* [Work to complete]: Take the entries below and reproduce exactly the portion that begins at the line containing "Task: Deselect 意大利语 target language" and ends at the line containing "You are a computer-use", keeping both ends, dropping pictures, and adding nothing else.

* [Provided material]:
--
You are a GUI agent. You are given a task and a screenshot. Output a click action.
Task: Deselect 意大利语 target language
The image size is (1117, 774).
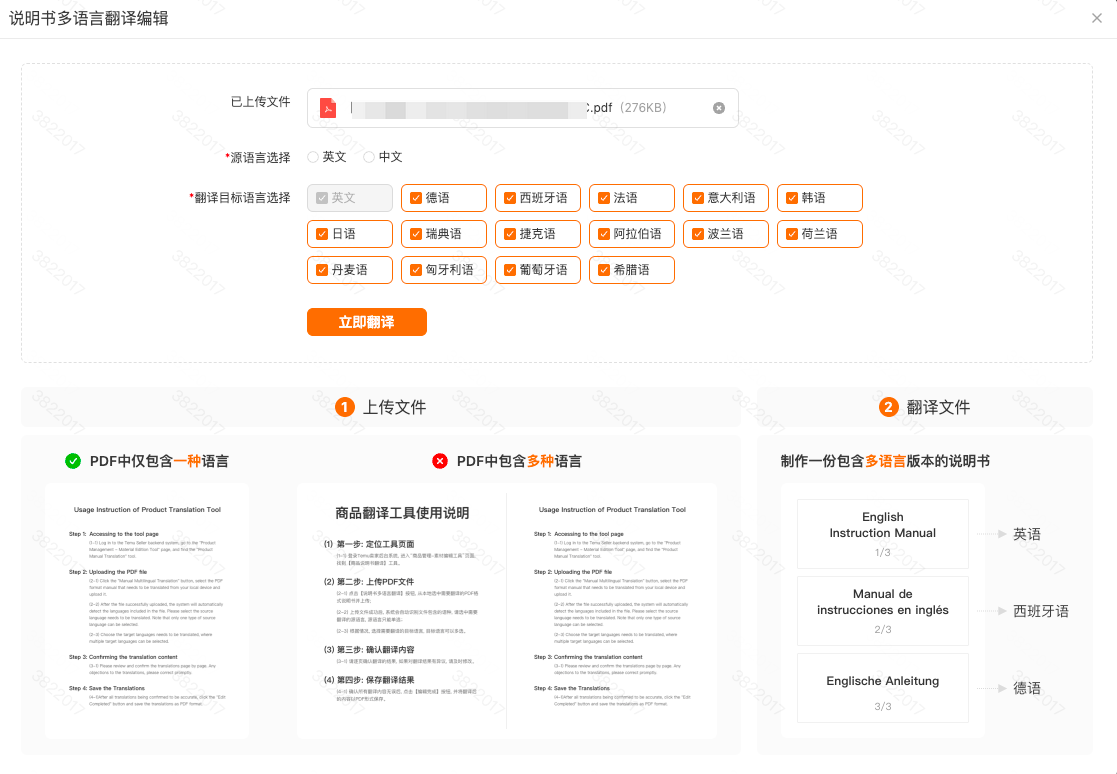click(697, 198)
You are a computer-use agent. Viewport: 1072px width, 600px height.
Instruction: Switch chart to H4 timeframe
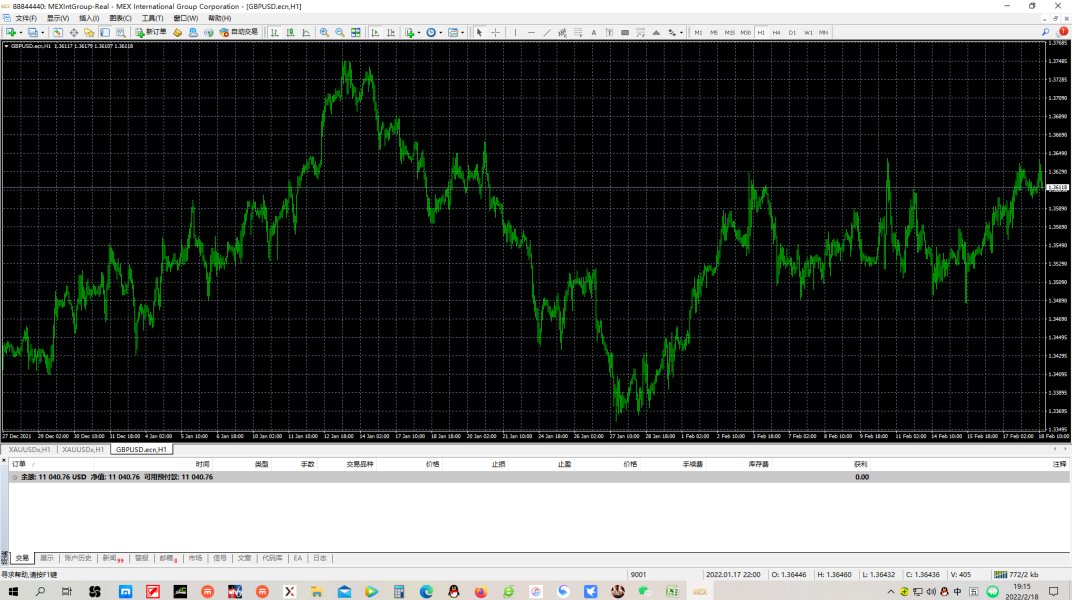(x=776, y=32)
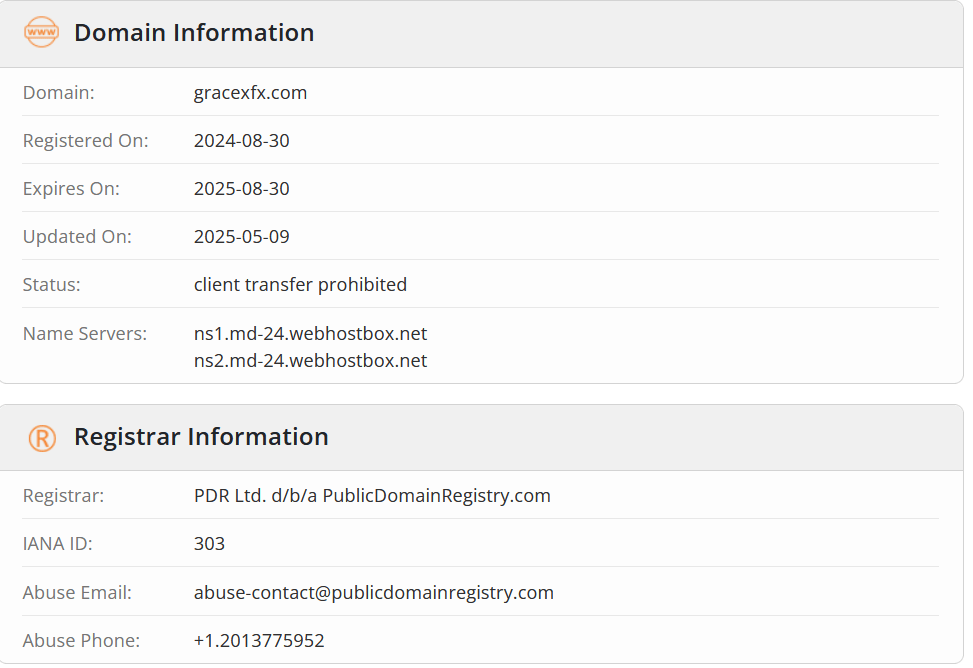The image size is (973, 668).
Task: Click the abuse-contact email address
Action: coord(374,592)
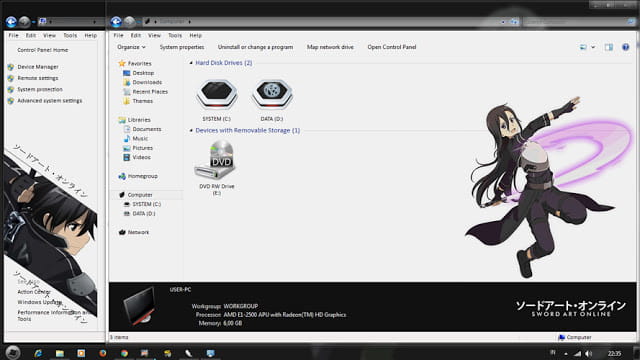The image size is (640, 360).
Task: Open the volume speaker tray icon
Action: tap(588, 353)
--
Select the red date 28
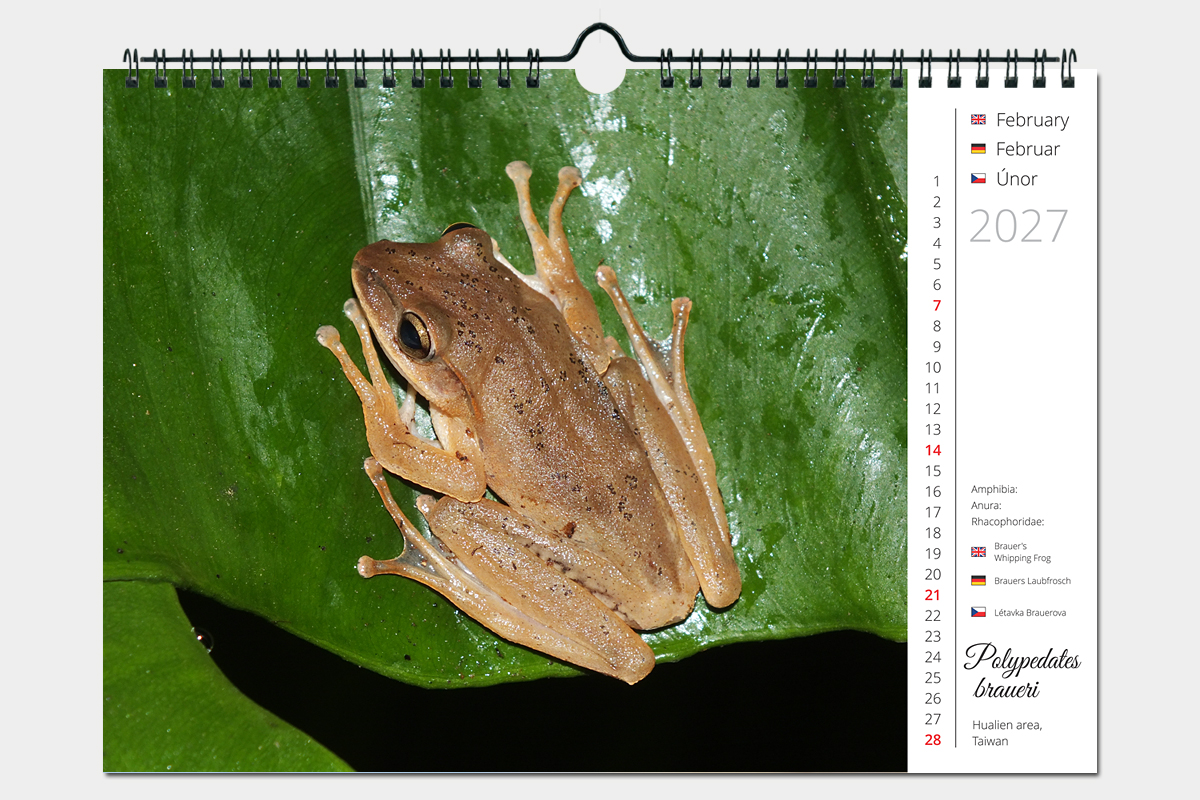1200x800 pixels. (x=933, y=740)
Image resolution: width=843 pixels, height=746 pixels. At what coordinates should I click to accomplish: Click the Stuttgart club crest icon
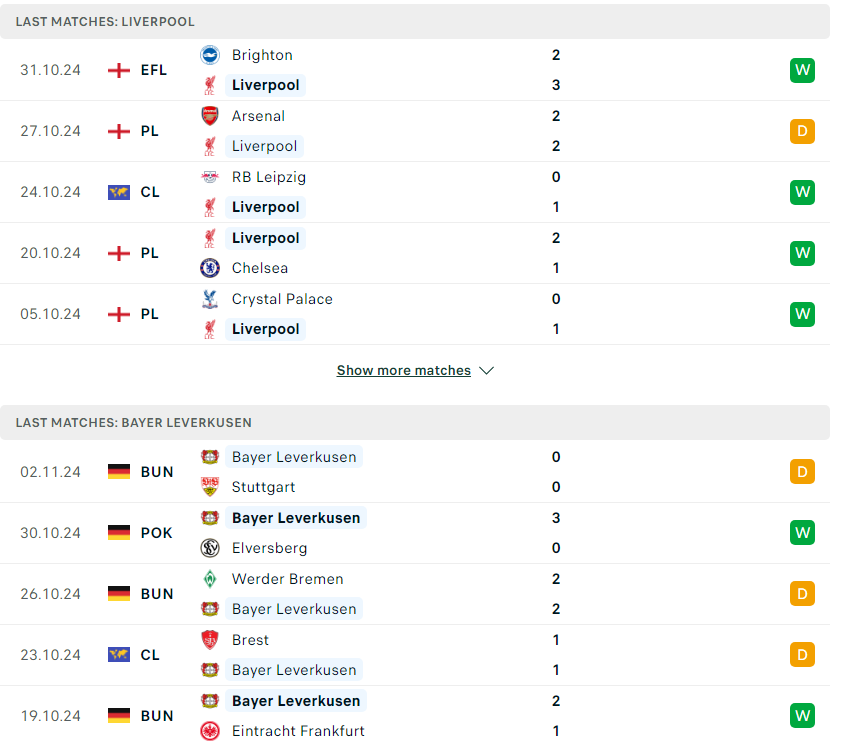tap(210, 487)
--
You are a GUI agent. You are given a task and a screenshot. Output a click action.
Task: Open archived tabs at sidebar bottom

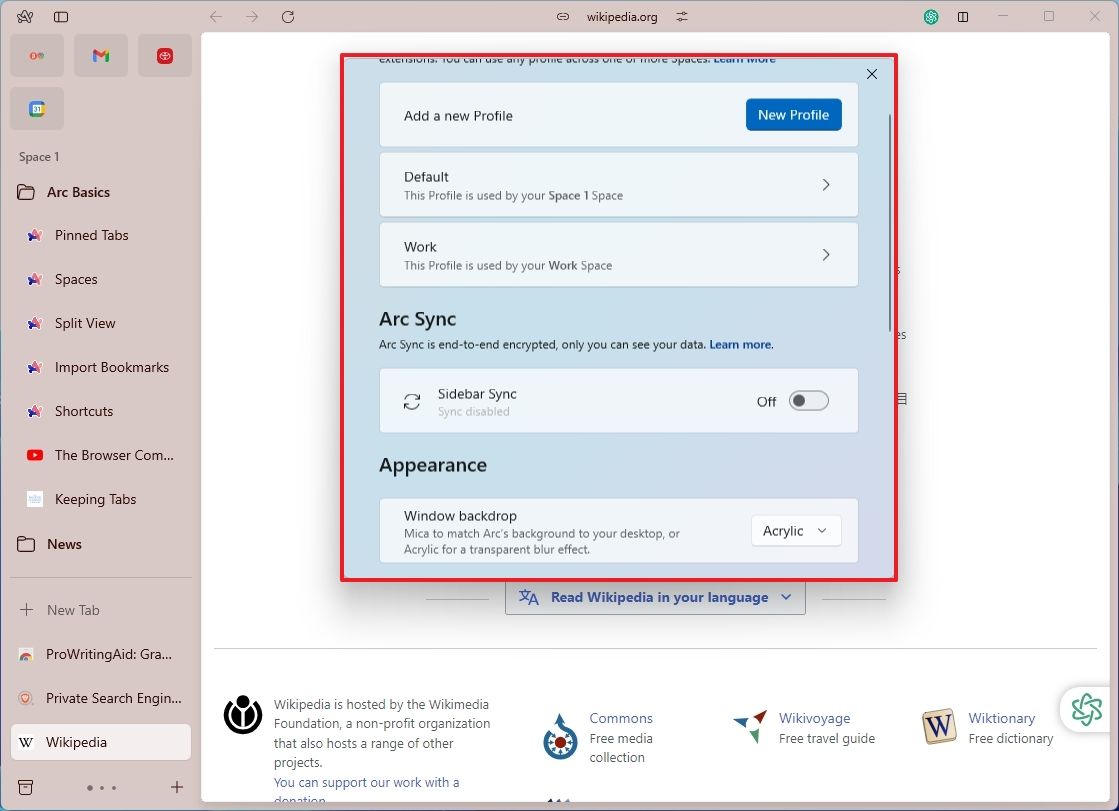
--
* [Task answer]:
Task: Deselect 意大利语 target language
The image size is (1117, 774).
click(697, 198)
You are a computer-use agent. Viewport: 1072px width, 600px height.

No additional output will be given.